Exercise goal: Copy each line of the data below in which the word "computer" can be found.

### Extracted entries ###

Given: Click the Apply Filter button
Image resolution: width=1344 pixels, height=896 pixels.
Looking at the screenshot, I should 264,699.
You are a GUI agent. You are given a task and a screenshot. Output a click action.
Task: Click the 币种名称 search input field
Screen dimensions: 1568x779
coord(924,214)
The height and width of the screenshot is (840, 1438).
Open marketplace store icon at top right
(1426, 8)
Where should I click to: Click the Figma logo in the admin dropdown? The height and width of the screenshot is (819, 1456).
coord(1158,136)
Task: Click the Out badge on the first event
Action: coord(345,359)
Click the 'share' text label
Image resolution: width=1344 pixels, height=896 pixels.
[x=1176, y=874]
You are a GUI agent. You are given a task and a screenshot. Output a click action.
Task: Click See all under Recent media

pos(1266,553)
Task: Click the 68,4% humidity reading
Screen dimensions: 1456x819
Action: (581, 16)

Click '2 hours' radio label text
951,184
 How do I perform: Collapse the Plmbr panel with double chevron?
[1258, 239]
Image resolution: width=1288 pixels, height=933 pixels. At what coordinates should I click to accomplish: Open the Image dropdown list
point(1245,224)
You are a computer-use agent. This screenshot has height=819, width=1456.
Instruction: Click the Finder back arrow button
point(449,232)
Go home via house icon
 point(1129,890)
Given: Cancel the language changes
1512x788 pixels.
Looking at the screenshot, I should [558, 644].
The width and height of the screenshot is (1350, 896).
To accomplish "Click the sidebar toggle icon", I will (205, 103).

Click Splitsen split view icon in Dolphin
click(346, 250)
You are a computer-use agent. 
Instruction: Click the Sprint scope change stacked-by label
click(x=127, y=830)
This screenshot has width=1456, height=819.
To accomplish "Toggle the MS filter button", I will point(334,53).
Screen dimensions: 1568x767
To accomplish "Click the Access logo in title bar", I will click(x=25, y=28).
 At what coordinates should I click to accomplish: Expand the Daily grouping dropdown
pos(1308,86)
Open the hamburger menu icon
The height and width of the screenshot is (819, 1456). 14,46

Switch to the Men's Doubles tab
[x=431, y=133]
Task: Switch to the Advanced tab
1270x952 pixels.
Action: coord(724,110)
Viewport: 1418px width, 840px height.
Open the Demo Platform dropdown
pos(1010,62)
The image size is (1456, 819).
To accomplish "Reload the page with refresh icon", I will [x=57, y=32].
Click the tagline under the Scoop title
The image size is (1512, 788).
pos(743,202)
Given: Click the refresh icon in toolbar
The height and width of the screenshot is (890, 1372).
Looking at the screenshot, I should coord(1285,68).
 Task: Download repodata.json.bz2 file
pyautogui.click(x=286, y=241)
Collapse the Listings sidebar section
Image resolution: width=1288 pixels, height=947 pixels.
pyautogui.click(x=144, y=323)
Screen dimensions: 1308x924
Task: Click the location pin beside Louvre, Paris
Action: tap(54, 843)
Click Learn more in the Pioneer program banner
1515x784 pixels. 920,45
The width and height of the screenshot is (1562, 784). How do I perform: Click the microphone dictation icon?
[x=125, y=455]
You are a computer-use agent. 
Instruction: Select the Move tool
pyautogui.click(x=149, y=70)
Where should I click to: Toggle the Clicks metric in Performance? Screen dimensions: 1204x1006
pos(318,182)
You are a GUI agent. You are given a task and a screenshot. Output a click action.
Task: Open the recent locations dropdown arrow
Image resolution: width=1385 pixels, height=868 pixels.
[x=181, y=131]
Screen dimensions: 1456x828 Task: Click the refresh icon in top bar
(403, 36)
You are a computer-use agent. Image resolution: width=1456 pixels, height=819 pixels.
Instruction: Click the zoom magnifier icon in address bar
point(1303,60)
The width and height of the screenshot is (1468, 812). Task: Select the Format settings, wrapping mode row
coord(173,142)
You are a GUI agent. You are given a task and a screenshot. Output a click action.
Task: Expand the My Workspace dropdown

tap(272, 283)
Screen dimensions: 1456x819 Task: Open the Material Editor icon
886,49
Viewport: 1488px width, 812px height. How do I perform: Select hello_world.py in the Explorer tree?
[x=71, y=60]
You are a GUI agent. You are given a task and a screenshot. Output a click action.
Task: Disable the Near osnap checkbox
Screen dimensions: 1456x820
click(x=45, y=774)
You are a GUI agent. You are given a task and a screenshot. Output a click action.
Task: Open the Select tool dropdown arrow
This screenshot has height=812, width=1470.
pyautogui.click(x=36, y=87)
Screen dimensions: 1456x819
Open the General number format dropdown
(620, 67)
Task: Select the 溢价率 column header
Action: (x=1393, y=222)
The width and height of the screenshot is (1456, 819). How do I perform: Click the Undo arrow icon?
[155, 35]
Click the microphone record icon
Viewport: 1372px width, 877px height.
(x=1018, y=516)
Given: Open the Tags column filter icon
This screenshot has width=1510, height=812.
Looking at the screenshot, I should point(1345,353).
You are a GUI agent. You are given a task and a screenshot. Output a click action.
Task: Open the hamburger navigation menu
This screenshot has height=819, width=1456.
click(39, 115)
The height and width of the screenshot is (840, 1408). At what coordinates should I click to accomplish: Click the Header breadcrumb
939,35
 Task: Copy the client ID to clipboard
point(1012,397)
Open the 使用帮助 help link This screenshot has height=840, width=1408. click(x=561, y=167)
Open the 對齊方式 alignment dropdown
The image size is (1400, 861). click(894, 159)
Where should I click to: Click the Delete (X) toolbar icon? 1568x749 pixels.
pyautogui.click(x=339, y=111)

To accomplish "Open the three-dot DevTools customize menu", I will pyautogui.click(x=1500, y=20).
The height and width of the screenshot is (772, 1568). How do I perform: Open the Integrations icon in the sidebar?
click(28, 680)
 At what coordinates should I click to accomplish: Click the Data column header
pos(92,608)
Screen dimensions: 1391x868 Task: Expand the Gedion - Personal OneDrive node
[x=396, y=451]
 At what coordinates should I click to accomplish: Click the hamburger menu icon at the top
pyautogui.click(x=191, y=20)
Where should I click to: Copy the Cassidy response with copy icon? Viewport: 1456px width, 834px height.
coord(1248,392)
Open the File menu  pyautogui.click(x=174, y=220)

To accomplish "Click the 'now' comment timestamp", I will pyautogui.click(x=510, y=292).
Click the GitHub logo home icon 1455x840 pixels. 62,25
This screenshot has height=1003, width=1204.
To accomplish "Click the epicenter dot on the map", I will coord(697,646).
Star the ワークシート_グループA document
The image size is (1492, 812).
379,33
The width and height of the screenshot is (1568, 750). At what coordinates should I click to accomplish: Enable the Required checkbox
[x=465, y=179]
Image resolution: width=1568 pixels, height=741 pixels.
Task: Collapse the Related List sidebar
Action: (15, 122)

###

Solution for this problem:
You are a computer-use agent. This screenshot has height=819, width=1456.
You are a computer-use agent. 
You are a computer-use agent. 
You are a computer-use agent. Image resolution: width=1456 pixels, height=819 pixels.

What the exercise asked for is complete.